Required work: Print the lines below from the line with "The height and width of the screenshot is (1309, 924)." to the line with "Task: Open the Вид dropdown showing Сетка" exactly, keeping both ends, and print no pictures.

Dataset entries:

::::

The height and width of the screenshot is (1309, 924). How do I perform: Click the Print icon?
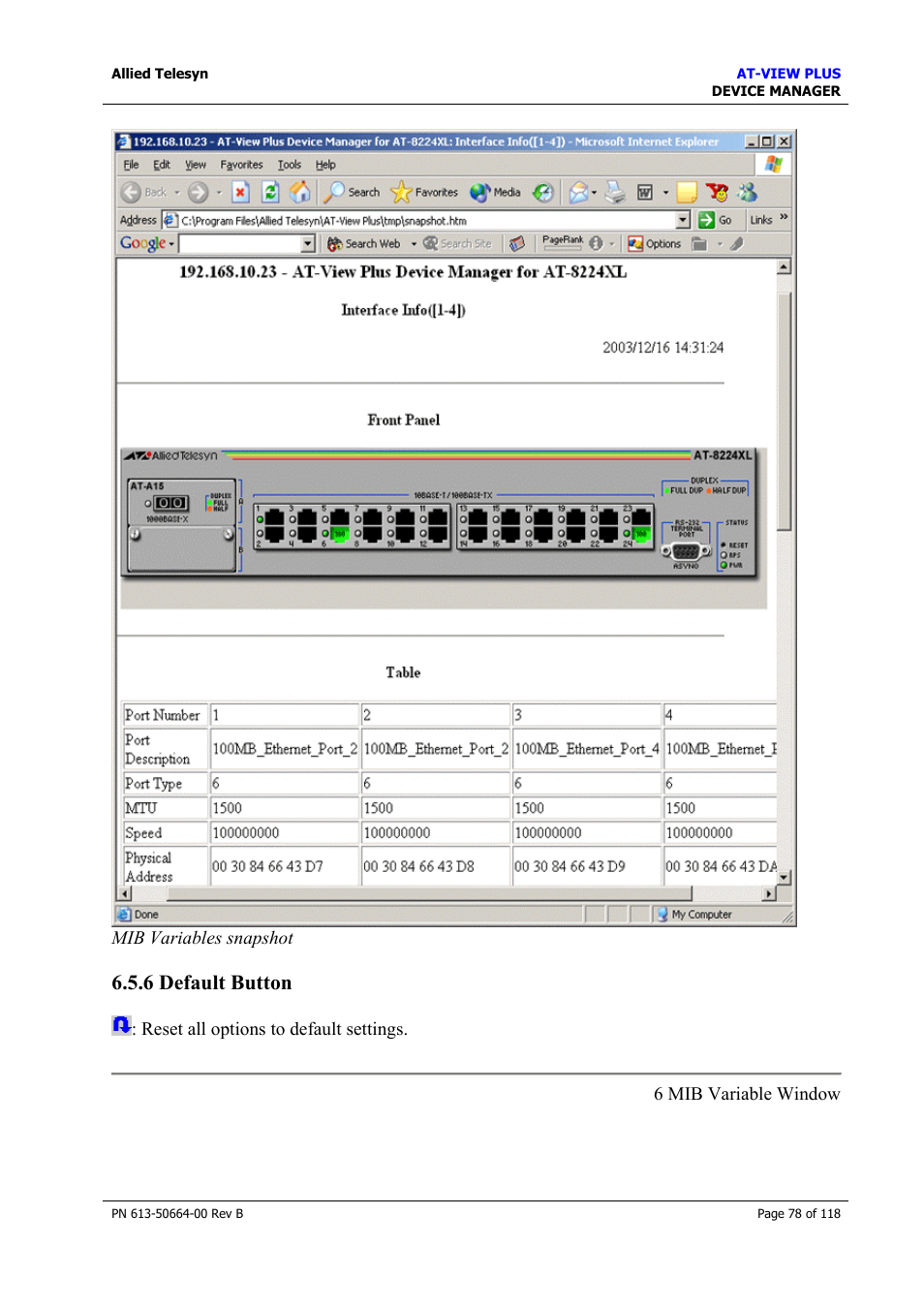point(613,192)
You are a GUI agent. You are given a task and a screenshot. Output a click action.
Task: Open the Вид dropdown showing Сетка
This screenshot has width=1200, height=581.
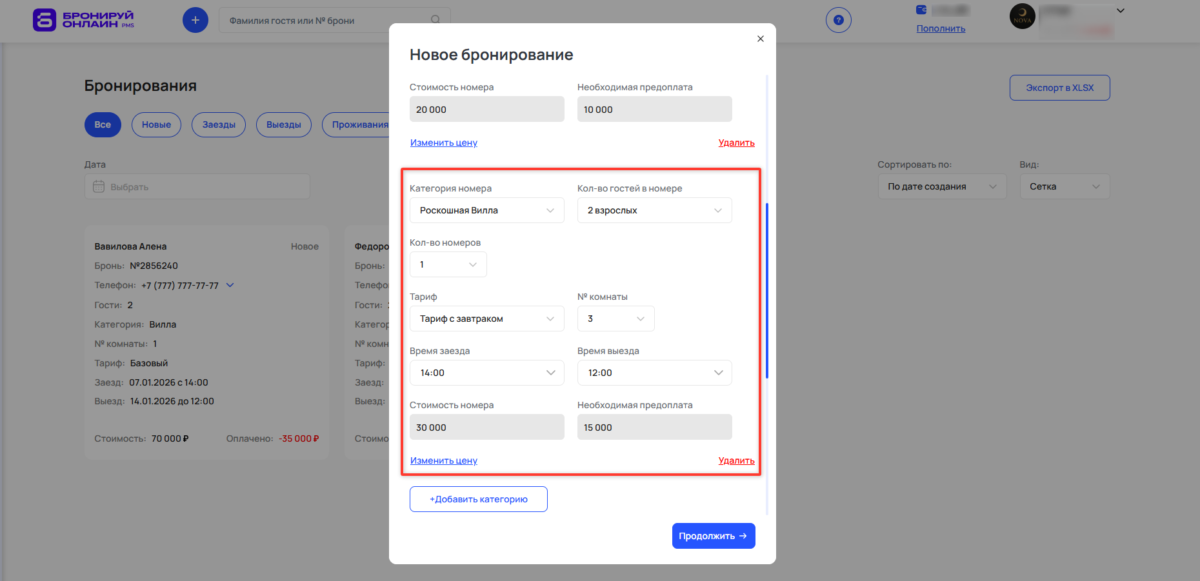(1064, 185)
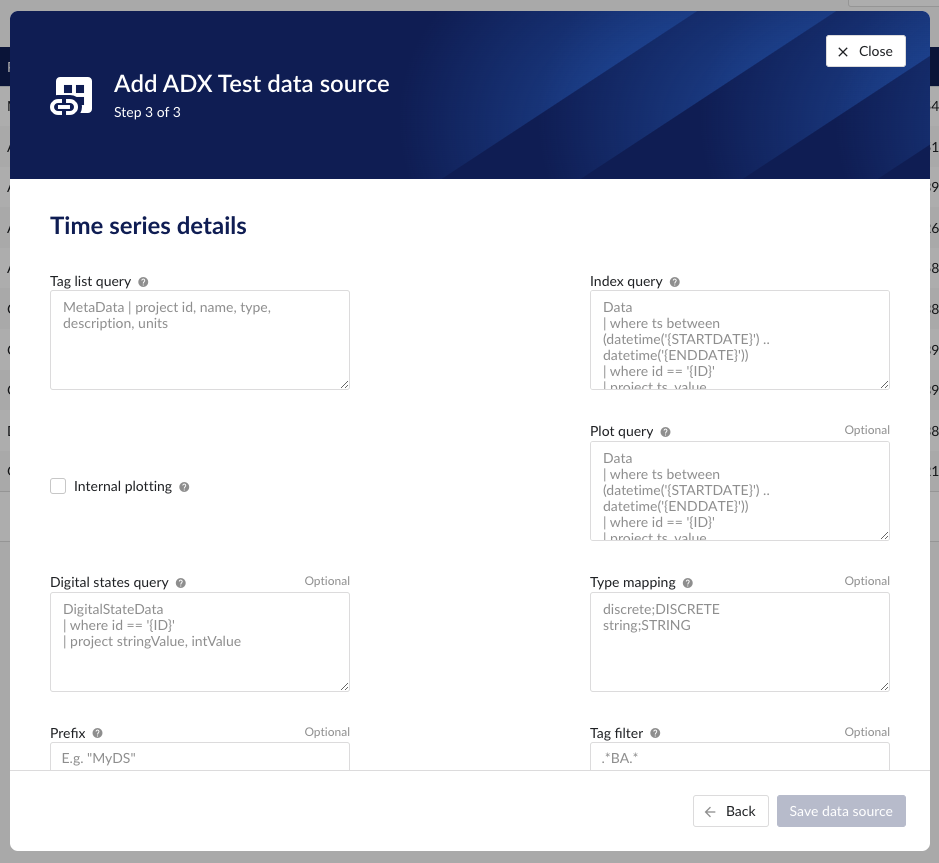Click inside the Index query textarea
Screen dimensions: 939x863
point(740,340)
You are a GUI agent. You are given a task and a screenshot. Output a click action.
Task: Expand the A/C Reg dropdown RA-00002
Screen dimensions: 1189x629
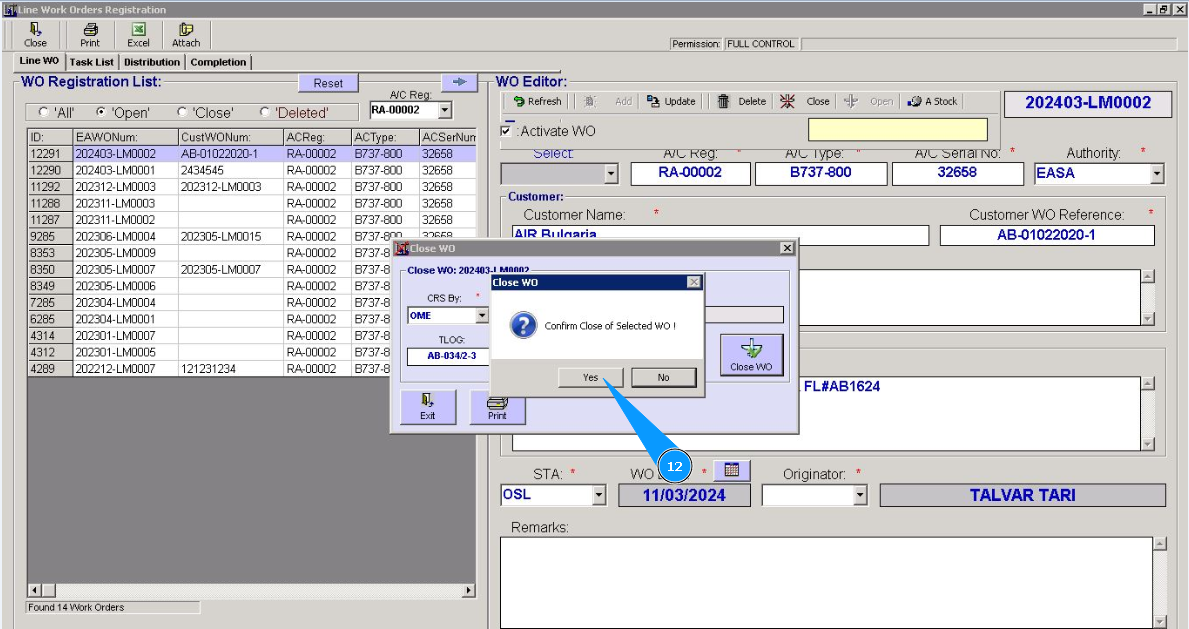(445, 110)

::::

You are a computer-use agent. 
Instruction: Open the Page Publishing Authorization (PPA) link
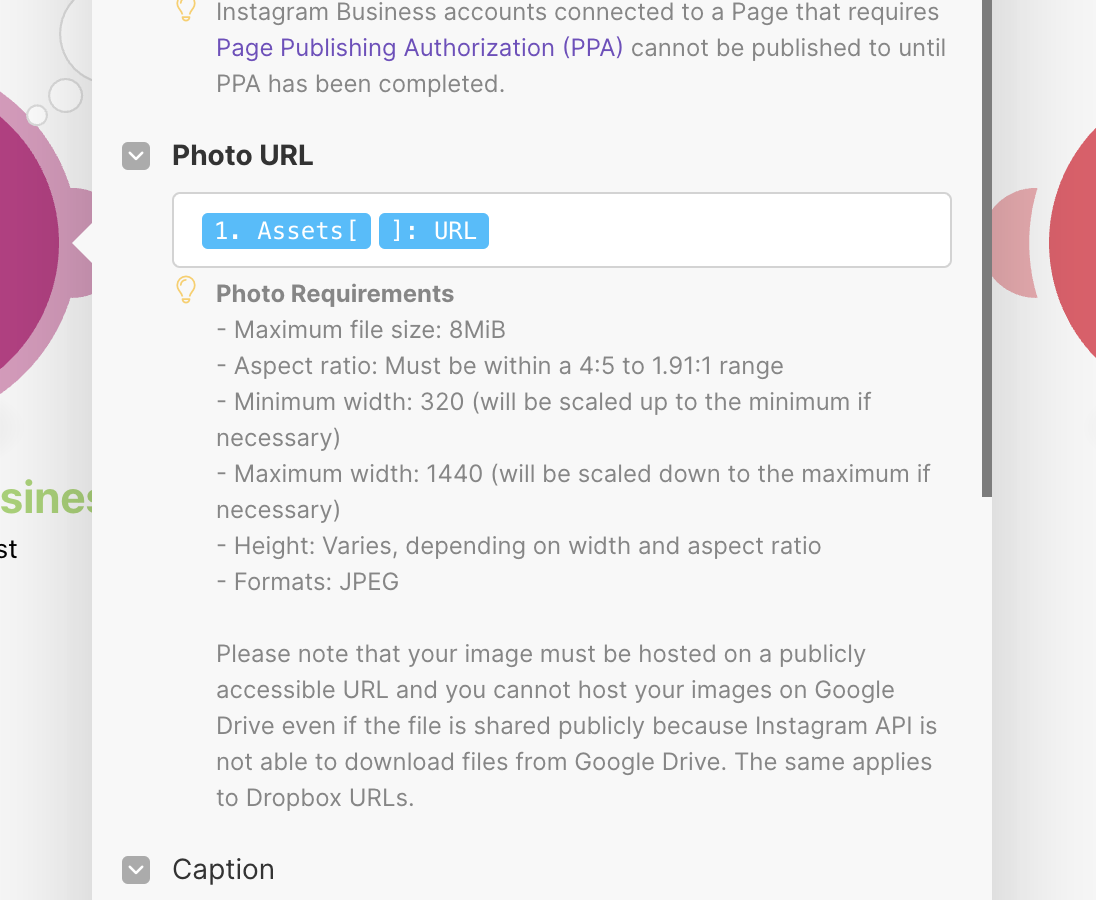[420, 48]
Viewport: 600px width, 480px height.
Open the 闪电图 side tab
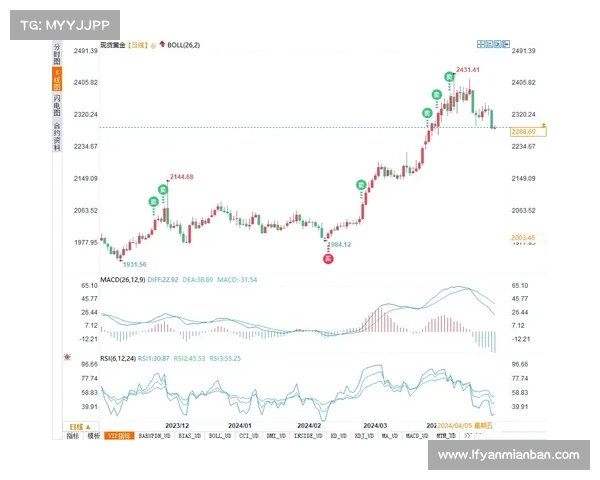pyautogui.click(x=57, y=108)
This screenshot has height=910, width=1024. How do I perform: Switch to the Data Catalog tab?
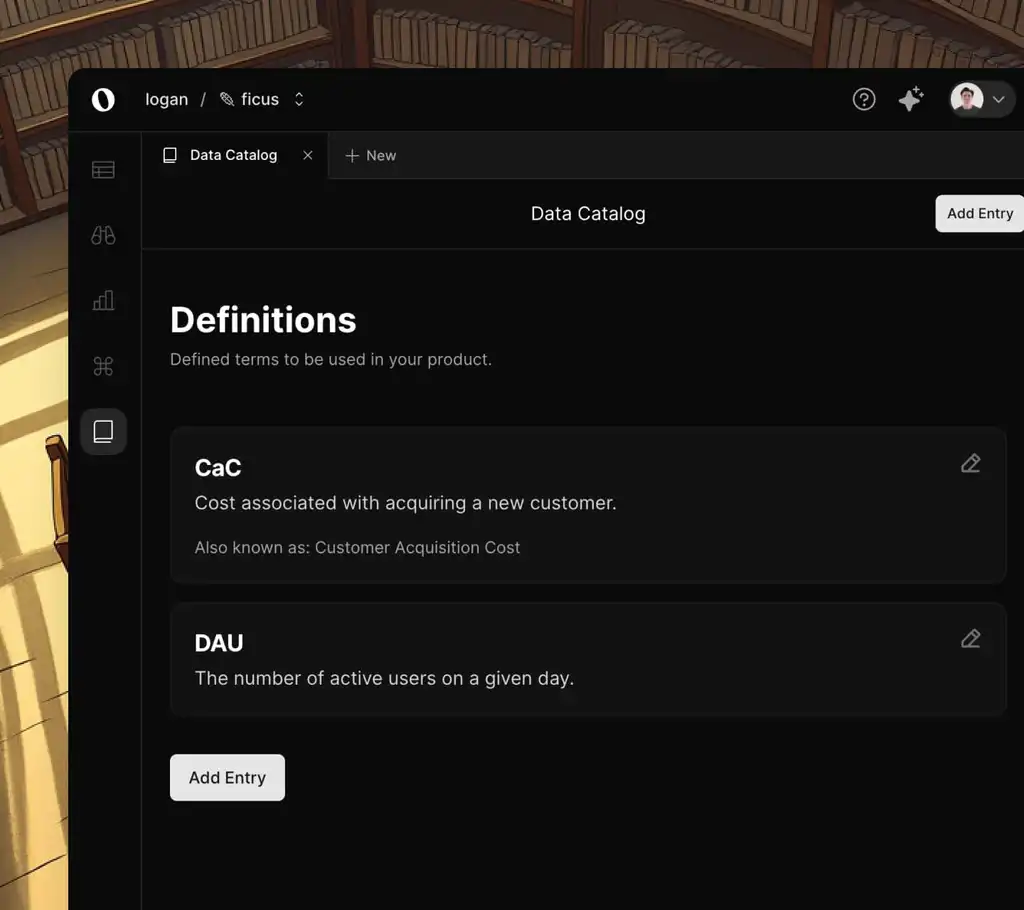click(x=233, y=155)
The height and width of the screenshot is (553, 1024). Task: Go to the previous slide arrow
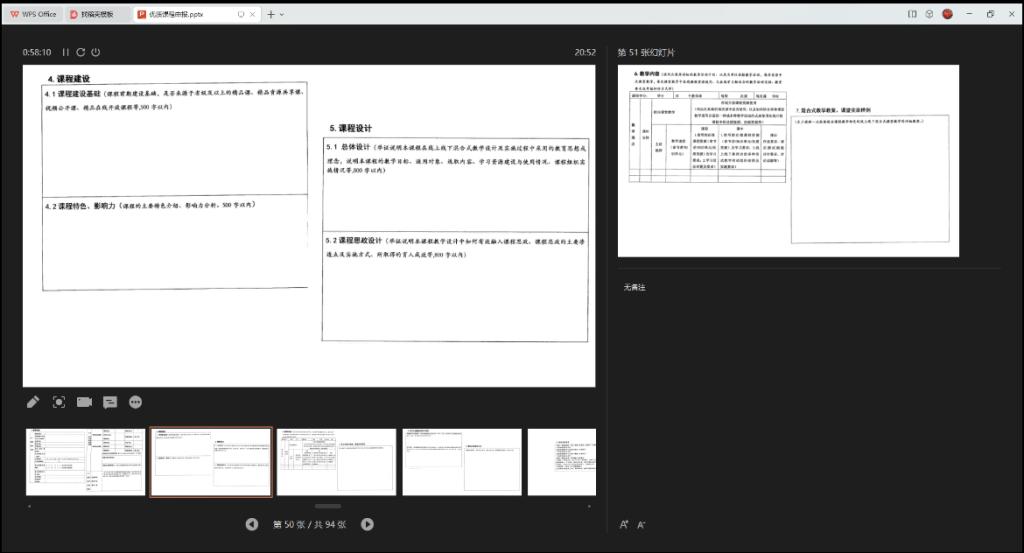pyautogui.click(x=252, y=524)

::::

Output of the exercise:
The height and width of the screenshot is (1309, 924). How do I perform: Click the Print icon?
point(613,192)
You are a GUI agent. You are given a task and a screenshot. Output a click action.
Task: Open the Вид dropdown showing Сетка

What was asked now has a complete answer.